The designation is intended to expedite the development and review of drugs for serious conditions, and is based on the totality of litifilimab data, including the results from the Phase 2 LILAC study. The LILAC data were previously published in The New England Journal of Medicine and demonstrated that litifilimab reduced skin disease activity in people with CLE compared to placebo. The current standard of care for CLE includes topical steroids, antimalarials and immunosuppressants. While current treatments help manage symptoms, they do not alter the progression of the disease.

“The FDA grants breakthrough therapy designation to programs based on the seriousness of the condition and the potential of the therapeutic candidate to provide substantial improvements over available therapies. The FDA’s designation reinforces Biogen’s belief that litifilimab could be a first-in-class therapy targeting BDCA2 for cutaneous lupus erythematosus,” said Priya Singhal, M.D., M.P.H., Executive Vice President and Head of Development at Biogen. “This designation is a significant milestone for litifilimab as we advance the ongoing AMETHYST Phase 3 study, with the goal of bringing a new potential therapeutic option to the millions of people living with CLE.”

Biogen is continuing to evaluate the efficacy and safety of litifilimab in the AMETHYST Phase 3 study, with a data readout expected in 2027. More information on the AMETHYST study (NCT05531565) is available at clinicaltrials.gov and BiogenTrialLink.
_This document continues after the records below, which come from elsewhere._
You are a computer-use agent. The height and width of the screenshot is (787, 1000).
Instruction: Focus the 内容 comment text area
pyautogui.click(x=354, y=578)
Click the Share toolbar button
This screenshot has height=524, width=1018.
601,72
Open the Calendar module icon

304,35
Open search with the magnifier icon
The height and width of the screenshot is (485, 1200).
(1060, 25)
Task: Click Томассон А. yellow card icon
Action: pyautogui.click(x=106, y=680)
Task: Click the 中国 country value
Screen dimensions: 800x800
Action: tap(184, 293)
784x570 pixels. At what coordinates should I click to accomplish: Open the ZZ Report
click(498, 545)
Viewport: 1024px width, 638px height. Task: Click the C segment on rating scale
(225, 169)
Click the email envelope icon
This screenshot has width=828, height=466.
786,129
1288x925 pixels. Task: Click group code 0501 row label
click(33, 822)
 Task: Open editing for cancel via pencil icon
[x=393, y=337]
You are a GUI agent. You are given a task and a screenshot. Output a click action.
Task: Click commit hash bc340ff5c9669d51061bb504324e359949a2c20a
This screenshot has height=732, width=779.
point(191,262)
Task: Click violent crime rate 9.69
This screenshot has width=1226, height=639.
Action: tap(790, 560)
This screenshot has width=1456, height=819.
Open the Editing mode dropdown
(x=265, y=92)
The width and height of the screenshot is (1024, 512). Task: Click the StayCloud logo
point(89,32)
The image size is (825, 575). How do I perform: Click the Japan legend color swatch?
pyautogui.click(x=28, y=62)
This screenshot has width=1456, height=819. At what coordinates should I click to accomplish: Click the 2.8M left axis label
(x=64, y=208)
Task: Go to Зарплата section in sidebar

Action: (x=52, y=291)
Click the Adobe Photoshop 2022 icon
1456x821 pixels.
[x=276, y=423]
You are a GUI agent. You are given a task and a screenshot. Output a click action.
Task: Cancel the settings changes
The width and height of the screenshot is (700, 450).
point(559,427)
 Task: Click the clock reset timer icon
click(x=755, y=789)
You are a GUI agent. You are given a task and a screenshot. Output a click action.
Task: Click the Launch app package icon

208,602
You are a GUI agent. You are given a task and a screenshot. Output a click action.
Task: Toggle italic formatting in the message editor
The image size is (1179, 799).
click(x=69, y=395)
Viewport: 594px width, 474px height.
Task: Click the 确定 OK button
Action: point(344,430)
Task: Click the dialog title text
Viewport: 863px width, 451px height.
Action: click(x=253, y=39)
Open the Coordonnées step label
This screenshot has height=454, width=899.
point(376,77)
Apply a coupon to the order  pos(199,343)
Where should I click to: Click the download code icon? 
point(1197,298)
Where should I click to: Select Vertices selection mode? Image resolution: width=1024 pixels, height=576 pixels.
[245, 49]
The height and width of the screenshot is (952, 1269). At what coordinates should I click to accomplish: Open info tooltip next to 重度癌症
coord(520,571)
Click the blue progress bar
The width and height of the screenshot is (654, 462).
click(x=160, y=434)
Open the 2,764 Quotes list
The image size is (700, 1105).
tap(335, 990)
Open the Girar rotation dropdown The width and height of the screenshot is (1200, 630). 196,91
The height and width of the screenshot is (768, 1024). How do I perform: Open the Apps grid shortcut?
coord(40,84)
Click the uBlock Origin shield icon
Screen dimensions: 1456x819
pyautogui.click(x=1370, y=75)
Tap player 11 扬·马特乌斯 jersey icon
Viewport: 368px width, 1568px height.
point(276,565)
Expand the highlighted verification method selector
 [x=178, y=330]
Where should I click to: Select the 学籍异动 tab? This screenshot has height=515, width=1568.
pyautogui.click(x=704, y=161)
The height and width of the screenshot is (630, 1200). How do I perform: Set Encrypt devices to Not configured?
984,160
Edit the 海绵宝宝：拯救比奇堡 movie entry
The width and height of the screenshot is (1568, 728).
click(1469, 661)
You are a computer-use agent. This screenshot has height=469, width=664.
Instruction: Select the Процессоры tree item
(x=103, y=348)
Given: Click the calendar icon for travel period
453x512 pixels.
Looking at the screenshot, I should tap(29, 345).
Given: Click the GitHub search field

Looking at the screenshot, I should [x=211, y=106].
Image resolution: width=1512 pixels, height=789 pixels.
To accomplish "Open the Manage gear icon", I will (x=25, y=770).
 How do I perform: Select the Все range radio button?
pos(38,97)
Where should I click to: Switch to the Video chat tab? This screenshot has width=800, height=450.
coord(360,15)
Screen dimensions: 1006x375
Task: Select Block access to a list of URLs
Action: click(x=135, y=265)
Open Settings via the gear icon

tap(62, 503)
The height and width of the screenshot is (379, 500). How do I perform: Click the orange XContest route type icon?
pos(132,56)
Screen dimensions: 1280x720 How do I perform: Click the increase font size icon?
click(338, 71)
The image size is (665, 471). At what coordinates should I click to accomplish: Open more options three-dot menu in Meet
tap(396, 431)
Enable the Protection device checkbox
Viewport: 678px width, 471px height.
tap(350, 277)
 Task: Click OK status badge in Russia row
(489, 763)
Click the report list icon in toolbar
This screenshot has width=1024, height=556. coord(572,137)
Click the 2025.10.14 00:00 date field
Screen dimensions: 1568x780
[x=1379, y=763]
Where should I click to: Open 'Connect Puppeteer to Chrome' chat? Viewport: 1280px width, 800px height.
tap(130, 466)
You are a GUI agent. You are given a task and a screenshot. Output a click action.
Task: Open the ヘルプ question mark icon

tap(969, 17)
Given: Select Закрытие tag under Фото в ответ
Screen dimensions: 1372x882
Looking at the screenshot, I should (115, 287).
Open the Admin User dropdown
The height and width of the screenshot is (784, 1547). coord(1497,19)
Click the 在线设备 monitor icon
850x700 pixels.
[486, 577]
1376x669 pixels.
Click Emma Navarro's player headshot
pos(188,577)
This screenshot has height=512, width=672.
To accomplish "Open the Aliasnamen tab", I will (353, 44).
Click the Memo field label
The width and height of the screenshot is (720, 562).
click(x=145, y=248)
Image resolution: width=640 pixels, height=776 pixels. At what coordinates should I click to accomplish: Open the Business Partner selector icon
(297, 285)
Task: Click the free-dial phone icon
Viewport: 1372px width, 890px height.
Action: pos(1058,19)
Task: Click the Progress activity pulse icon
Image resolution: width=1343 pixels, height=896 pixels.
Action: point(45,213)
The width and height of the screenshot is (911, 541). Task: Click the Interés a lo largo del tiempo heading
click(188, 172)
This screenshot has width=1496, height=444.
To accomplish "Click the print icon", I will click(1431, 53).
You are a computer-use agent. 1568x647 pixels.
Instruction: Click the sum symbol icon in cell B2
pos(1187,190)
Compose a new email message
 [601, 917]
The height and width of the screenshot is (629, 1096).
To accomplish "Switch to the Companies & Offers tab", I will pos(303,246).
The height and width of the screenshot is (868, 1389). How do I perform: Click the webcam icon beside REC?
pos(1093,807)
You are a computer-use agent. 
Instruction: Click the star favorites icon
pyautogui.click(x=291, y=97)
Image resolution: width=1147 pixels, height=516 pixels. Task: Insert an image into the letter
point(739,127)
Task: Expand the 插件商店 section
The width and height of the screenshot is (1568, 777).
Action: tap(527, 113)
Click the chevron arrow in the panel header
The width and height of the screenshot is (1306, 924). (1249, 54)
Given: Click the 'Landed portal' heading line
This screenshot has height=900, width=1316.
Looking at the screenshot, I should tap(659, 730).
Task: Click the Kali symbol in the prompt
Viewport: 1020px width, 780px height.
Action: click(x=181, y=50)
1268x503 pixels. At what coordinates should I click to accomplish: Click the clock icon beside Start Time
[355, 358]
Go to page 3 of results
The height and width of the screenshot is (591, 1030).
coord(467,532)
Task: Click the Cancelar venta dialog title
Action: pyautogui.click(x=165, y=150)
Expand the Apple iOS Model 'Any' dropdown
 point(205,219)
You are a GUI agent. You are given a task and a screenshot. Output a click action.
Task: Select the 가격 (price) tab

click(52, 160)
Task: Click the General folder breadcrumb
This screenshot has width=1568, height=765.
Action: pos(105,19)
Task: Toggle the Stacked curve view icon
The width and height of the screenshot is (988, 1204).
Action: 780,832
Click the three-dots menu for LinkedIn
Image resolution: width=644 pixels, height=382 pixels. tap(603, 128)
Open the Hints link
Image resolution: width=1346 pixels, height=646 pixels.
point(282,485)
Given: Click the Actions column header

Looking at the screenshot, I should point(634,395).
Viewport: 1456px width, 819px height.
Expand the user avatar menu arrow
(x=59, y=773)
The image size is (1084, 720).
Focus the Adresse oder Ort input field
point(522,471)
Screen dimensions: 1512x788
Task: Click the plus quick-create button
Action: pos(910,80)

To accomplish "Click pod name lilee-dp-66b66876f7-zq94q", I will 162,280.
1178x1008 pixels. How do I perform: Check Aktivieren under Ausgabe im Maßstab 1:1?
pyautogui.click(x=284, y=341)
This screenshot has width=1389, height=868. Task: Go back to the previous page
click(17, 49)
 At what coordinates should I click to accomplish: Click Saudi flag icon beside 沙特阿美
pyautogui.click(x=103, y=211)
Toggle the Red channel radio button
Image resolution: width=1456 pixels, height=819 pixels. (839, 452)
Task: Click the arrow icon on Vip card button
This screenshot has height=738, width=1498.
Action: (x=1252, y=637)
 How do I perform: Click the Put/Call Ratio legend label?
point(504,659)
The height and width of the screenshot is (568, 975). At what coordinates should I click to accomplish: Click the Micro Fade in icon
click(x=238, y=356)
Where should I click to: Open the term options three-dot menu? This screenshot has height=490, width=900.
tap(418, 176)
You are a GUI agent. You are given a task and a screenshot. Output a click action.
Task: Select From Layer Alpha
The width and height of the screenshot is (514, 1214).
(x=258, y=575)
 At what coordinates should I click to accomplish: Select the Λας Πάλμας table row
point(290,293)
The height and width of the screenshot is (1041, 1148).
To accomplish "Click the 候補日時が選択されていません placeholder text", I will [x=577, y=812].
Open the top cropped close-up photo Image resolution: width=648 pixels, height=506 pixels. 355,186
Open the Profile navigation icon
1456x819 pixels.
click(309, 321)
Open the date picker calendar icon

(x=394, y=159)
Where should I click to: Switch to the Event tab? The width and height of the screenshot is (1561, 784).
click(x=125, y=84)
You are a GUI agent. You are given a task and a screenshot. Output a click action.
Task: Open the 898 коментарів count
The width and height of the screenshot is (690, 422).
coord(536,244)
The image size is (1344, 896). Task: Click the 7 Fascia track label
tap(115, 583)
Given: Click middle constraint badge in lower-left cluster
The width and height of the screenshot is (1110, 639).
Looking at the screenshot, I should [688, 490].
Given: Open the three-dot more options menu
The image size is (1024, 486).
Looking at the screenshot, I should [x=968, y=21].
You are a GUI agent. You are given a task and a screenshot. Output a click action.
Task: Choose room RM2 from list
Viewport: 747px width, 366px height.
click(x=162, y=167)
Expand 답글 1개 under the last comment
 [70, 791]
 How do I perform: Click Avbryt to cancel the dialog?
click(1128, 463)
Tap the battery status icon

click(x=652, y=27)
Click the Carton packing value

“The Lupus Research Alliance is dedicated to advancing lupus research, and today’s FDA Breakthrough Therapy designation for litifilimab reinforces our shared understanding of cutaneous lupus as a serious, debilitating condition that urgently needs therapies that can alter the course of the disease,” said Albert T. Roy, President & CEO of the Lupus Research Alliance. “Incorporating the voices of people living with cutaneous lupus is vital to advancing drug development, and through our clinical affiliate, Lupus Therapeutics, we are proud to collaborate with Biogen on the cutaneous lupus erythematosus clinical trials for litifilimab. As a convenor bringing together leading industry partners, clinicians, patients, and FDA experts, the Lupus Research Alliance is encouraged by this progress to accelerate a potential new treatment that may improve the quality of life for those affected by CLE.”

 

About Litifilimab (BIIB059)
Litifilimab (known as BIIB059), discovered and developed in-house by Biogen scientists, is a humanized IgG1 monoclonal antibody (mAb) targeting BDCA2 and is being investigated for the potential treatment of systemic lupus erythematosus (SLE) and cutaneous lupus erythematosus (CLE). BDCA2 is a receptor that is predominantly expressed on a subset of human immune cells called Plasmacytoid Dendritic Cells (pDCs). Binding of litifilimab to BDCA2 has been shown to reduce production of pro-inflammatory molecules by pDCs, including type-I interferon (IFN-I) as well as other cytokines and chemokines.1,2 These pro-inflammatory mediators are thought to play a major role in the pathogenesis of systemic and cutaneous lupus.

Litifilimab is an investigational therapeutic candidate that has not yet been approved by any regulatory authority and its safety and effectiveness have not been established.

 

About Cutaneous Lupus Erythematosus (CLE)
CLE, a type of lupus, is a chronic autoimmune skin disease that can occur with or without systemic manifestations; people with CLE frequently experience symptoms including rash, pain, itch and photosensitivity as well as skin damage that may worsen over time and can include irreversible scarring, alopecia and dyspigmentation that can be disfiguring and substantially impact quality of life.3-6

Although anyone can develop lupus, an estimated 90 percent of people living with lupus are women; most begin to see symptoms between the ages of 15-40.7 The disease disproportionately impacts diverse ethno-racial groups, including African American, Asian, American Indian/Alaskan Native and Hispanic/Latino communities.8-10 There is currently no cure for lupus.

 

About Biogen
Founded in 1978, Biogen is a leading biotechnology company that pioneers innovative science to deliver new medicines to transform patients’ lives and to create value for shareholders and our communities. We apply deep understanding of human biology and leverage different modalities to advance first-in-class treatments or therapies that deliver superior outcomes. Our approach is to take bold risks, balanced with return on investment to deliver long-term growth.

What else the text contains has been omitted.